(Your instructions) Return, word for word, the line containing "This screenshot has height=419, width=488." and every line after it through the last line of the records below.

(Dataset records)

↓

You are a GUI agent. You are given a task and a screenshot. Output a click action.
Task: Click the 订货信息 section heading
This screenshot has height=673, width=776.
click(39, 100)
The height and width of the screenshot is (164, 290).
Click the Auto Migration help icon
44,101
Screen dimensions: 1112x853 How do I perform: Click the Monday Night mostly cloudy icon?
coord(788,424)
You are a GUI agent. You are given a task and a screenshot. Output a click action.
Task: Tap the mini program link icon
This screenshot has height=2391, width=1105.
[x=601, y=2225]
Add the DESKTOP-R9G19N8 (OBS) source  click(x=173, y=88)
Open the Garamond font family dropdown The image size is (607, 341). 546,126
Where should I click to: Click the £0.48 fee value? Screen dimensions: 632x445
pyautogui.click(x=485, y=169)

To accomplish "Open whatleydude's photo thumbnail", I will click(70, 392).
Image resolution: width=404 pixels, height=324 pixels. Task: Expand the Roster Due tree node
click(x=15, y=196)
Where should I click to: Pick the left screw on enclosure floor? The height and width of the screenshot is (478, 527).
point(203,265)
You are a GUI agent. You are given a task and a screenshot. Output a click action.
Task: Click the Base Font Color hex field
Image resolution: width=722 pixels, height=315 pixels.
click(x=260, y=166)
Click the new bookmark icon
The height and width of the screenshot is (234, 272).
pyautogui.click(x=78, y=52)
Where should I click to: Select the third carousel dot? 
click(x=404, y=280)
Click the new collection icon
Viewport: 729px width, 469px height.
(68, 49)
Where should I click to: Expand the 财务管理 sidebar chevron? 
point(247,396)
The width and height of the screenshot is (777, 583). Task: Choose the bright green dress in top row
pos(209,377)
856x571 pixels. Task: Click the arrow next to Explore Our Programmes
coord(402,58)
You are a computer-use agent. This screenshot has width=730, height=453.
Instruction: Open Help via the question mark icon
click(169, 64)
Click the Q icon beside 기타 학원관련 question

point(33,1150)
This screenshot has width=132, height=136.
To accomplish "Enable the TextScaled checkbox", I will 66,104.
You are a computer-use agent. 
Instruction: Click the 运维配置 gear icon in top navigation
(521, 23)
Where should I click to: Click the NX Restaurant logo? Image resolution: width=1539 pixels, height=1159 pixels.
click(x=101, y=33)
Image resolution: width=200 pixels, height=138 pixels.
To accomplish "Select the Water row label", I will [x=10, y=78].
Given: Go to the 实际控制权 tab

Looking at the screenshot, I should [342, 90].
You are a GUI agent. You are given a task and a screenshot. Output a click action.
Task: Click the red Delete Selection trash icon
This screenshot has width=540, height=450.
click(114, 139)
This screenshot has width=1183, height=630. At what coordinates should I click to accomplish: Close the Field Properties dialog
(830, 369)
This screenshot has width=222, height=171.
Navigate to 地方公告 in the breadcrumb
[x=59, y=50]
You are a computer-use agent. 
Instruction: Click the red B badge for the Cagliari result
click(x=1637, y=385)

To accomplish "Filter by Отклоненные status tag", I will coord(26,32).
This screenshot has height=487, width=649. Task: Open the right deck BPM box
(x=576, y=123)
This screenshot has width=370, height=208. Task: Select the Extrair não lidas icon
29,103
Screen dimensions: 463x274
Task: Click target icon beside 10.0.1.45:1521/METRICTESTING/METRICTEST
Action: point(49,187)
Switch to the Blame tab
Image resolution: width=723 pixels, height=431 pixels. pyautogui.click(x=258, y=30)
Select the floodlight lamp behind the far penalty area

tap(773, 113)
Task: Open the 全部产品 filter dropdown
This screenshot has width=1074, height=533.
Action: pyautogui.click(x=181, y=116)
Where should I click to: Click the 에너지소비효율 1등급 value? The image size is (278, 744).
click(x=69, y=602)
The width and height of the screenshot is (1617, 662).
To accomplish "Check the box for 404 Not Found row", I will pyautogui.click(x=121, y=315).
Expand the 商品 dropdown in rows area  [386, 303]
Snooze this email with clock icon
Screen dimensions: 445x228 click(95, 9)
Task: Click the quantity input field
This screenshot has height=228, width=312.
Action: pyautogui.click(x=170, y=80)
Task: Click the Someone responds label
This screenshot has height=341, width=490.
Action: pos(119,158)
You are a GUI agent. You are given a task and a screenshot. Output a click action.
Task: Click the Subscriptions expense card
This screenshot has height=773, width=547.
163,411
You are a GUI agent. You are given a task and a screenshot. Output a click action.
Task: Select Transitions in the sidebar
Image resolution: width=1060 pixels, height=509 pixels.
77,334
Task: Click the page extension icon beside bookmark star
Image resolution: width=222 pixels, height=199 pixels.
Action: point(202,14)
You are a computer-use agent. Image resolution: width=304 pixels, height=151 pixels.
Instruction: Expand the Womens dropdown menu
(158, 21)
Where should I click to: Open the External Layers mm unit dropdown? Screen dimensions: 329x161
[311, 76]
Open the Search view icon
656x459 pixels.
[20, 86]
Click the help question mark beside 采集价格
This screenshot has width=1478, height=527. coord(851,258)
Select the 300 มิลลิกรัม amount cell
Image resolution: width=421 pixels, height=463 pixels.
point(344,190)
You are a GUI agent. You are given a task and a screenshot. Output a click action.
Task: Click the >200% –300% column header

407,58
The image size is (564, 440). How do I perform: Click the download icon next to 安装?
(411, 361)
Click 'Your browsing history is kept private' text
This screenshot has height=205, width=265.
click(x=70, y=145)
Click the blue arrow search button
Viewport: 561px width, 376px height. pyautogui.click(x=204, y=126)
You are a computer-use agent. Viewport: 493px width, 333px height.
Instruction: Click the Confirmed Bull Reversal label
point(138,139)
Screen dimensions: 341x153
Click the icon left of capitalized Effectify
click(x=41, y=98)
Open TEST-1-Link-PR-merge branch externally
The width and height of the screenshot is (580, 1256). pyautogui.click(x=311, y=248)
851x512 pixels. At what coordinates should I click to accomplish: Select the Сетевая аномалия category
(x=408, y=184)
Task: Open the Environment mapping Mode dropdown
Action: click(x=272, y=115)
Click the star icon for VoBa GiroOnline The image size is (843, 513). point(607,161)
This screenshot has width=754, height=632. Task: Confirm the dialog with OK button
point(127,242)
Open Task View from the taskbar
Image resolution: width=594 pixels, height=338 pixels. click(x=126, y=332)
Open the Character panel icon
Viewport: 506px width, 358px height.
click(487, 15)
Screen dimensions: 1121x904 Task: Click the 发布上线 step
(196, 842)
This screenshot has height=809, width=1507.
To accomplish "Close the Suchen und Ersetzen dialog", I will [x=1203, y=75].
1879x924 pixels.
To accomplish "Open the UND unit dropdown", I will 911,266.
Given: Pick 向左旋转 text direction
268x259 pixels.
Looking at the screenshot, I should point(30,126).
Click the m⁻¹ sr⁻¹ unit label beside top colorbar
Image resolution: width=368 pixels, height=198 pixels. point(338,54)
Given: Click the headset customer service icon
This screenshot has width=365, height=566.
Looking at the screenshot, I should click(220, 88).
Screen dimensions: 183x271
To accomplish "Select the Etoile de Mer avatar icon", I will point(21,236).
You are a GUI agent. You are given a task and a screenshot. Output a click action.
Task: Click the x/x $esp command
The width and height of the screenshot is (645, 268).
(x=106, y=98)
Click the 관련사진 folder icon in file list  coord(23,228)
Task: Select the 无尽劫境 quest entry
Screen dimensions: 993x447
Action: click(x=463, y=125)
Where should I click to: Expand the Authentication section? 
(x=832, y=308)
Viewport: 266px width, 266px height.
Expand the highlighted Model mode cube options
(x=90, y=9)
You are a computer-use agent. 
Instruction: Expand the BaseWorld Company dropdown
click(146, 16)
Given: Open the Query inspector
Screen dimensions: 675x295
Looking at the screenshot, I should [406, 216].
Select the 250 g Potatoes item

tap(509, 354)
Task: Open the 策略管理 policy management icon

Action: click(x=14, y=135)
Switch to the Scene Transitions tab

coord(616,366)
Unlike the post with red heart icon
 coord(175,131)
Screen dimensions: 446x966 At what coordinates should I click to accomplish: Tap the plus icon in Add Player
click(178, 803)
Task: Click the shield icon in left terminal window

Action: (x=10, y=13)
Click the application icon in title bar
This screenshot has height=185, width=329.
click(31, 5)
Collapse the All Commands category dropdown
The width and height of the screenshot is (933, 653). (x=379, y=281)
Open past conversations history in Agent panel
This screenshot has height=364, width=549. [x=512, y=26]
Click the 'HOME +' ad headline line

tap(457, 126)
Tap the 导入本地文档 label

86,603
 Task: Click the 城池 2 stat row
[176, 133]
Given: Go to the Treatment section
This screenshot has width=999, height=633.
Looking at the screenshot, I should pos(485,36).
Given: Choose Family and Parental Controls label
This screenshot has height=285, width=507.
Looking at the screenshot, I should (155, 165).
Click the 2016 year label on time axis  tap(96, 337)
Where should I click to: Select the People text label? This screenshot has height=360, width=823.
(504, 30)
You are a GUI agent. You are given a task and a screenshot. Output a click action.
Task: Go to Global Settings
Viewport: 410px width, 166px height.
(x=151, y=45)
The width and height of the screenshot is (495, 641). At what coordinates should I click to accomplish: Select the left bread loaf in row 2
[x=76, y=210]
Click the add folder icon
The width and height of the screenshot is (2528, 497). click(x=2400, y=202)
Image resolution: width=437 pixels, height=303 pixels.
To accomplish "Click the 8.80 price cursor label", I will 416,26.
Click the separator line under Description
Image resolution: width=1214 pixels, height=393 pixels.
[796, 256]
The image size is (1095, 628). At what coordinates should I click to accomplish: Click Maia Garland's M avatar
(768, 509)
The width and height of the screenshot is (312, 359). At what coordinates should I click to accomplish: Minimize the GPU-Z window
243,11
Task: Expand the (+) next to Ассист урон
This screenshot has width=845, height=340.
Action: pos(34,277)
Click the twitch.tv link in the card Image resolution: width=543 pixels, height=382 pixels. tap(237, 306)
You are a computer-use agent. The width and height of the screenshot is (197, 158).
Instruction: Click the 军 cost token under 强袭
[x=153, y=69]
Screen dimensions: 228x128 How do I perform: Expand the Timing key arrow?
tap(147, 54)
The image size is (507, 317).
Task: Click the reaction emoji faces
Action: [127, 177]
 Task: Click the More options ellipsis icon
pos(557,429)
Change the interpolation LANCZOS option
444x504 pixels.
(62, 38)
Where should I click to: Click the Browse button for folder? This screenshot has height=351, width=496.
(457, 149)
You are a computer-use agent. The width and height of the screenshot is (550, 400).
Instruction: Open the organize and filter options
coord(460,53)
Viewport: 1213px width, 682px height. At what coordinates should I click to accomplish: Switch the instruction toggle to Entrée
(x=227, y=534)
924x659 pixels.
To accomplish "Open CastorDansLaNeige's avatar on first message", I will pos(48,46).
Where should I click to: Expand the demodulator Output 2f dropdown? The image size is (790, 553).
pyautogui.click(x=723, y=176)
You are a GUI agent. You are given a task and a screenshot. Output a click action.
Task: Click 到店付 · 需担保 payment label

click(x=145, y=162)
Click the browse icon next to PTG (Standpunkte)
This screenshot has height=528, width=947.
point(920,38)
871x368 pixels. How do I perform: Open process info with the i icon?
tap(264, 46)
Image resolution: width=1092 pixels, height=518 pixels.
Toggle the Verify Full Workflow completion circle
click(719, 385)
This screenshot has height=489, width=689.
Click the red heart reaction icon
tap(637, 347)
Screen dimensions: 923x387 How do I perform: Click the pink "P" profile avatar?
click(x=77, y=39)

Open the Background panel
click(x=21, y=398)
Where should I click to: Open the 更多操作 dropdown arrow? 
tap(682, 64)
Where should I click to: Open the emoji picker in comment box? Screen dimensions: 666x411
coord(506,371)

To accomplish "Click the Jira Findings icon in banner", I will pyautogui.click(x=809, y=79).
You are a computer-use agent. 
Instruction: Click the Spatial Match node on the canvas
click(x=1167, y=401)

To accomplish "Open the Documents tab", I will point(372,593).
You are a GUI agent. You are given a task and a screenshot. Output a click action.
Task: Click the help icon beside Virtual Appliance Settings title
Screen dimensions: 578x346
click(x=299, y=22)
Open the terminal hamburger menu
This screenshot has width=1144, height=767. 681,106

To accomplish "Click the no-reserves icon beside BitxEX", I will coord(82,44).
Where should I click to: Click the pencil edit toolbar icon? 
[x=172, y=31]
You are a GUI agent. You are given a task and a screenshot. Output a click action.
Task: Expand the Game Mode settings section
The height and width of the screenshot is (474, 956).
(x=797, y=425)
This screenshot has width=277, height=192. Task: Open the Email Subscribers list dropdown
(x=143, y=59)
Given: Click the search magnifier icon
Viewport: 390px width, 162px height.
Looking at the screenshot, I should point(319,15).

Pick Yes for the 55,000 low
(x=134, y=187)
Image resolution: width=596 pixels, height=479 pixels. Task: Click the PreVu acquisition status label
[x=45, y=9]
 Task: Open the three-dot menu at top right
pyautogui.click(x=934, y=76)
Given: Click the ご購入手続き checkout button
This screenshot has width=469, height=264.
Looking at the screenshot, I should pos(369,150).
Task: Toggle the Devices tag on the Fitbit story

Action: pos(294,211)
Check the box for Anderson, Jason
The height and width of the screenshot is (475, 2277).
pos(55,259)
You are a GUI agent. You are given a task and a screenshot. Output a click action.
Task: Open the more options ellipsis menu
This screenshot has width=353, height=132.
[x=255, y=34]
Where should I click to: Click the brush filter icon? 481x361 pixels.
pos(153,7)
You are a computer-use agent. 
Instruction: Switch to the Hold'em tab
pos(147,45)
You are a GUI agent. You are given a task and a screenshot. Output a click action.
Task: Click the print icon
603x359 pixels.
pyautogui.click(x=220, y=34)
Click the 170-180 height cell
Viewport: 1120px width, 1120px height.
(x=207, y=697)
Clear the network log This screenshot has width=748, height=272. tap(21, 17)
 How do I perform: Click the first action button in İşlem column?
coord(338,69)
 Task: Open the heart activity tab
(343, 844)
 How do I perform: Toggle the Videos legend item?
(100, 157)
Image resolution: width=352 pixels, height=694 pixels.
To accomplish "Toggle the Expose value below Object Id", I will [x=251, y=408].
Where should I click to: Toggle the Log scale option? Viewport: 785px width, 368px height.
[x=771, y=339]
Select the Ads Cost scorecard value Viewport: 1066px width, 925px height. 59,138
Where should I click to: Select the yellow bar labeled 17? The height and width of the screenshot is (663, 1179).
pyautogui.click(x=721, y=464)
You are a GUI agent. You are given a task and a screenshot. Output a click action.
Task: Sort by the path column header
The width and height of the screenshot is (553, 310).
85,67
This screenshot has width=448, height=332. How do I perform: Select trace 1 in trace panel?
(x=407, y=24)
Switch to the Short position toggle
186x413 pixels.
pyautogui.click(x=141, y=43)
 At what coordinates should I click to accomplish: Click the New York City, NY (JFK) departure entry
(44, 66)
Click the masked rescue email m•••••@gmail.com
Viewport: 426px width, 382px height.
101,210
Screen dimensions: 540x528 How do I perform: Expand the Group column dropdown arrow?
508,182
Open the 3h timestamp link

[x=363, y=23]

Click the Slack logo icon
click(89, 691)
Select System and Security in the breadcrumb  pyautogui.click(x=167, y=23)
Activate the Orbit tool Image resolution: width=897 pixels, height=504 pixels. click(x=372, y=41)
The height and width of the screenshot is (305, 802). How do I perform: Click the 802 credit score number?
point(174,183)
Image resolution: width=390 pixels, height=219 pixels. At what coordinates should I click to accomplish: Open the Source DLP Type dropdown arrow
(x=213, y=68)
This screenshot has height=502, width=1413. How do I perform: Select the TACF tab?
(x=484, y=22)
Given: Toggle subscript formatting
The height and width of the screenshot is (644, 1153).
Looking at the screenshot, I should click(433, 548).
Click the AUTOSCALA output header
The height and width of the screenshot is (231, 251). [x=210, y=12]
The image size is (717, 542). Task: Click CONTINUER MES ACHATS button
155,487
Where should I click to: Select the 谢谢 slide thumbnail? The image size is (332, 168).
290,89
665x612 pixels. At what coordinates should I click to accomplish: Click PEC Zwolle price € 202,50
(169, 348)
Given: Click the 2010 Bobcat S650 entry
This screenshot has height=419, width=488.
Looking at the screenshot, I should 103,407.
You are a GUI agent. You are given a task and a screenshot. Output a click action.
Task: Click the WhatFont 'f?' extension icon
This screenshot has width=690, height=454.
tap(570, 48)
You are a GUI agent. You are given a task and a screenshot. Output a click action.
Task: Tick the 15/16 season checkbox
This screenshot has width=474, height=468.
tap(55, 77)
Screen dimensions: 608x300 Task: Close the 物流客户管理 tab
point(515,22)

↑

(Response box)
This screenshot has height=419, width=488.
Looking at the screenshot, I should 103,407.
You are a GUI agent. You are given a task and a screenshot. Output a click action.
Task: Click the WhatFont 'f?' extension icon
This screenshot has width=690, height=454.
tap(570, 48)
You are a GUI agent. You are given a task and a screenshot. Output a click action.
Task: Tick the 15/16 season checkbox
This screenshot has width=474, height=468.
tap(55, 77)
Screen dimensions: 608x300 Task: Close the 物流客户管理 tab
point(515,22)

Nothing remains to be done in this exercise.